Melodi Manis Bius Penonton Ramayana TMII
JAKARTA – Lantunan lagu Bubuy Bulan dari alat musik angklung persembahan Komunitas Melodi Manis mengawali gelaran sendratari Ramayana episode Sinta Obong di panggung Candi Bentar Taman Mini Indonesia (TMII), Jakarta, Minggu (15/10/2017) malam.
Kepiawaan jari-jemari anggota komunitas tersebut mereka memainkan angklung memakau penonton yang hadir. Tak henti-henti tepuk tangan mengapresiasikan hiburan yang disajikan dalam balutan musik angklung dengan lagu-lagu daerah Indonesia.
Usai Bubuy Bulan, lagu kedua Gambang Suling khas Jawa Tengah, dilanjutkan dengan Getuk mengisi ruang suara panggung. Bahkan tembang dangdut Memandangmu dan Lirikan Matamu mampu menghanyutkan hati penonton yang tak segan untuk mengapresiasi penampilan Komunitas Melodi Manis yang merpakan warga Jepang binaan dari Anjungan Jawa Barat TMII dengan tepuk tangan yang bergemuruh.

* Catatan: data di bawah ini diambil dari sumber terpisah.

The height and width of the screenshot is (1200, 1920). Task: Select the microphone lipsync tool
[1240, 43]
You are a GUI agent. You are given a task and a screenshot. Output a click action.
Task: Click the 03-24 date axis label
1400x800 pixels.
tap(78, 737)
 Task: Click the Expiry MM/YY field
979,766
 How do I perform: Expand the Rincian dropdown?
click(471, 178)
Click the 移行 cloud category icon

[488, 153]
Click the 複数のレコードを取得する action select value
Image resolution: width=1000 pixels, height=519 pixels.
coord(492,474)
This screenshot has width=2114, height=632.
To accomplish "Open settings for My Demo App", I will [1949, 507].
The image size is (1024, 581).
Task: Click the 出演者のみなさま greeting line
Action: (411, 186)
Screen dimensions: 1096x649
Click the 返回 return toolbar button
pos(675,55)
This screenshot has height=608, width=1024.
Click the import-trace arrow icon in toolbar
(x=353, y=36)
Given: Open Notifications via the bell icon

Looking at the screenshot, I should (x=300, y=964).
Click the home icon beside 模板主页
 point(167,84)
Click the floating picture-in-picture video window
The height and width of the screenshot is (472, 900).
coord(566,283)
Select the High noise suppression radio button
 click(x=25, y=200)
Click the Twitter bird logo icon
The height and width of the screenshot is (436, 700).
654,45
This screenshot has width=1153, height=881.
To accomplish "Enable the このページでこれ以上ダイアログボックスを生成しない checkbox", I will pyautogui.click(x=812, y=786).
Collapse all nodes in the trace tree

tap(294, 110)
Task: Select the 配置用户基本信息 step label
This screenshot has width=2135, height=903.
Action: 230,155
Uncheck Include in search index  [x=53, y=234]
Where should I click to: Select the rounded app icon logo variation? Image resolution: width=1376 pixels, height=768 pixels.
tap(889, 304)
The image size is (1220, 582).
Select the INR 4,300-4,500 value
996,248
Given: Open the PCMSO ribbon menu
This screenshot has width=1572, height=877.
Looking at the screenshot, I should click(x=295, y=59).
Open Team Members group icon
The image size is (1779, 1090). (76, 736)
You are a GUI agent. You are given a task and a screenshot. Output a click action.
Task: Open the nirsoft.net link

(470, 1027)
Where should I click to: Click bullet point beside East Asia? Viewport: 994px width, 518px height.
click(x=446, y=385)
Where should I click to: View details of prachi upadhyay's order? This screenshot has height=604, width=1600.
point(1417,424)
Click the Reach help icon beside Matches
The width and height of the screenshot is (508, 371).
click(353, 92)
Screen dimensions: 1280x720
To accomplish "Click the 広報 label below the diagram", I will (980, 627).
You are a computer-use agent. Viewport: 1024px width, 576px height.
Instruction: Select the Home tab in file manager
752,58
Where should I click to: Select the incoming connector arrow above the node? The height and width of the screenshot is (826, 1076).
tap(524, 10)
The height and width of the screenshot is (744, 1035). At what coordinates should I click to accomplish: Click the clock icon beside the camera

Salah satu anggota Melodi Manis Yukiko mengaku senang bisa tampil menghibur penonton panggung Sinta Obong. Menurutnya, musik angklung telah mengusik hatinya hingga akhirnya dia ikut gabung dengan Melodi Manis.
“Suara angklung itu membuat hati saya nyaman, dan tertarik untuk mempelajari. Awalnya sulit, tapi kini saya sudah bisa mainan musik angklung, senang sekali,” kata Yukiko kepada CendanaNews ditemui usai tampil.
Yukiko mengaku baru setahun berlatih angklung di anjungan Jawa Barat TMII. Dia mengaku saat pulang ke Jepang, kerap memperkenalkan seni budaya angklung ini kepada teman-teman.
“Di Jepang, saya juga suka tampil bersama mantan komunitas Melodi Manis yang ada di sana. Pastinya saya ingin perkenalkan budaya angklung Indonesia ini,” ungkap Yukiko.
Anggota Melodi Manis lainnya Yoshiko menyebut, sudah dua tahun berlatih angklung di TMII. “Saya senang, saat memainkan musik angklung terasa hati saya Indonesia banget. Saya tertarik dan ingin turut melestarikan angklung ini,” tandasnya.

Pelatih Melodi Manis Budi Abdulrahman mengatakan, mereka sudah sering tampil tidak hanya di TMII, tapi juga di Bandung, dan acara lainnya. Di anjungan Jawa Barat TMII, para warga Jepang tersebut berlatih tanpa lelah. “Mau tampil atau tidak tampil, mereka rajin latihan tidak pernah absen. Jadi, saat akan tampil dadakan seperti malam ini saja, mereka sudah siap,” ungkap Budi.
Budi merasa bangga kesenian angklung Jawa Barat disenangi warga Jepang. Mereka mempelajarinya dengan rutin latihan setiap Selasa dan Jumat di Anjungan Jawa Barat TMII, dari pukul 09.00-11.30 WIB.
“Saat pulang ke Jepang, mereka juga suka tampil bermain angklung. Katanya ingin memperkenalkan pada warga Jepang bahwa musik angklung ini bagus,” ujar Budi.
Demikian juga Direktur Budaya TMII, Sulistio Tirtokusomo merasa bangga melihat warga Jepang yang tampil memakau memainkan musik angklung. “Angklung ini budaya bangsa yang harus terus dilestarikan.Saya bangga ya, warga Jepang yang tinggal di Indonesia begitu antusias belajar musik angklung ini hingga tampil maksimal, menghibur sekali,” kata Sulistio.
Sulistio berharap generasi muda tersentuh hatinya untuk turut serta melestarikan budaya bangsa, salah satunya angklung ini.